Уход Великого Князя с поста генерал-губернатора для министра юстиции Николая Валериановича Муравьева, который был в высокой степени умный, ловкий и замечательно талантливый человек, был признаком того, что наступает эра всевозможных случайностей и катастроф, а поэтому, как крысы перед бурей покидают корабль, так и он решил устроиться где-нибудь в более тихой бухте, понимая, что всю эту карьеру, в сущности, ему сделал Великий Князь Сергей Александрович, что пока еще Сергей Александрович в силе, а там, Бог знает, что будет, - может быть у него уже было предчувствие, что Великому Князю Сергею Александровичу, с одной стороны, вследствие своей прямолинейности и ограниченности, а с другой стороны, чести и благородства - не сдобровать, что анархисты будут на него точить зубы. В виду этих обстоятельств и после всех этих событий, - Муравьев упросил Великого Князя Сергея Александровича походатайствовать перед Государем, чтобы его сделали послом, причем он очень ходатайствовал, чтобы его назначили послом в Париж; но в Париж никак не могли открыть вакансии.
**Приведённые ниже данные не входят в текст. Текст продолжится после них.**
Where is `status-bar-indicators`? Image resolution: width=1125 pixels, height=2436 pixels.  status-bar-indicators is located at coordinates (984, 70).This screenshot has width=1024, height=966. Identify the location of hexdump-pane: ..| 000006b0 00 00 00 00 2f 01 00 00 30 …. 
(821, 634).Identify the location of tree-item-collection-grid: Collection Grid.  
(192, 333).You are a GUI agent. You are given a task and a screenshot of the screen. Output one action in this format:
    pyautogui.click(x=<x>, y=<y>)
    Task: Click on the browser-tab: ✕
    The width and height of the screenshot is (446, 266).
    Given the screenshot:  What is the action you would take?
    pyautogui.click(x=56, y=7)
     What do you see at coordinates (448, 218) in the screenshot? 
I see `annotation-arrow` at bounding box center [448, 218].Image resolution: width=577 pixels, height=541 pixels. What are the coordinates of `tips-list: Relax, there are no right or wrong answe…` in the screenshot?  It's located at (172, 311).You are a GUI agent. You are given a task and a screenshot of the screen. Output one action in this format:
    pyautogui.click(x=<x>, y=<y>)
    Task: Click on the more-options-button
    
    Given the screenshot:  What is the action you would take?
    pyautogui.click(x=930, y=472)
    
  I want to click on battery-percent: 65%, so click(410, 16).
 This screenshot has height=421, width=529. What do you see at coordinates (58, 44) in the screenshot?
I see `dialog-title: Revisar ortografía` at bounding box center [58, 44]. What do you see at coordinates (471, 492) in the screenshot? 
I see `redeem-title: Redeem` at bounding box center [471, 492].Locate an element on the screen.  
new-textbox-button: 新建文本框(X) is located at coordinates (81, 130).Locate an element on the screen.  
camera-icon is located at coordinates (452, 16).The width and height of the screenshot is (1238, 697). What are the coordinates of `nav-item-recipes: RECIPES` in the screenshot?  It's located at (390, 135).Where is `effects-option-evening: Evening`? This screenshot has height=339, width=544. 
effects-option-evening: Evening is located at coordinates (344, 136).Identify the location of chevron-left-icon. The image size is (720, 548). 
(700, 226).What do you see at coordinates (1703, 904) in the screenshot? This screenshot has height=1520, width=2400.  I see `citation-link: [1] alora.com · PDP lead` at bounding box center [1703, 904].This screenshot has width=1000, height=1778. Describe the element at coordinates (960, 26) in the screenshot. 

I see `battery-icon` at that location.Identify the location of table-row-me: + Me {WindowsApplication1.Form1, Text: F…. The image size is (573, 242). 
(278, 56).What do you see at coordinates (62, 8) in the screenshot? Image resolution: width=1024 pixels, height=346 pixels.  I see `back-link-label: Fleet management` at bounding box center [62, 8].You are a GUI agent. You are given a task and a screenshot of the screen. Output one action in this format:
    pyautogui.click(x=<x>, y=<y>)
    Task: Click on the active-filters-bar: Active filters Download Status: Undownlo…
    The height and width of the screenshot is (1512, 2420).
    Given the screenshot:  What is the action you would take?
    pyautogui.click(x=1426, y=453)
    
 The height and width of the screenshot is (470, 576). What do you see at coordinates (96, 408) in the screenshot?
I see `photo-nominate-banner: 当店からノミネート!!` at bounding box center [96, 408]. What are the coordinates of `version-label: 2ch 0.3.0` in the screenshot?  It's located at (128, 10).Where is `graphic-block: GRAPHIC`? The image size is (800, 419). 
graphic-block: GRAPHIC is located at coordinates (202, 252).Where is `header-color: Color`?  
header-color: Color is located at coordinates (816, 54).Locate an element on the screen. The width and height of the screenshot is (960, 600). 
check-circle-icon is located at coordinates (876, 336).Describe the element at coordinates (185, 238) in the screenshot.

Когда же открылся пост в Вене, - туда был назначен римский посол Урусов, - а Муравьев был назначен в Рим1 . (1 * Муравьев человек с большим талантом речи, образованный, умный, но что касается нравственности - очень слаб Если бы он не был Муравьев, а родился в семье какого-нибудь мещанина Иванова, то, конечно, давно бы кончил очень плохо.
Когда я оставил пост председателя совета министров и явился к Государю откланяться, Он мне, между прочим, сказал, что хотел предложить место председателя совета Муравьеву и прибавил:
- Но он пользуется такой дурной репутацией, как человек, что Я оставил эту мысль.
Тем не менее это не помешает Государю при случае назначить его на другой выдающийся пост.*).
Если бы только указ 12 декабря, даже и с вычеркнутым пунктом получил быстрое, полное, а главным образом, искреннее {303} осуществление, то я не сомневаюсь в том, что он значительно бы способствовал к успокоению революционного настроения, разлитого во всех слоях общества.
К сожалению, как это будет видно из последующих моих рассказов, осуществление указа встретило скрытые затруднения, а затем и крайне неискреннее к нему отношение - через несколько недель после того, как этот указ был издан.
Вследствие этого, указ 12 декабря не мог послужить к успокоению общества, а напротив, иногда служил еще к большему возбуждению. общества, ибо если не все, то часть общества скоро и легко разобралась в том, что то, что было дано, уже желают свести на нет.
{304}
ГЛАВА ДВАДЦАТЬ ТРЕТЬЯ
9 ЯНВАРЯ
6-го января, во время традиционной процессии крещения, когда Его Величество со всем духовенством и блестящею свитою вошел в беседку присутствовать на освящении воды митрополитом и когда, после этого священного акта, традиционно с Петропавловской крепости, находящейся против беседки, на другой стороны Невы, начали стрелять орудия, то оказалось, что одно из орудий было заряжено не холостым зарядом, а боевым, хотя и весьма устарелым, тем не менее если бы этот снаряд попал в беседку, то он мог бы произвести большую катастрофу.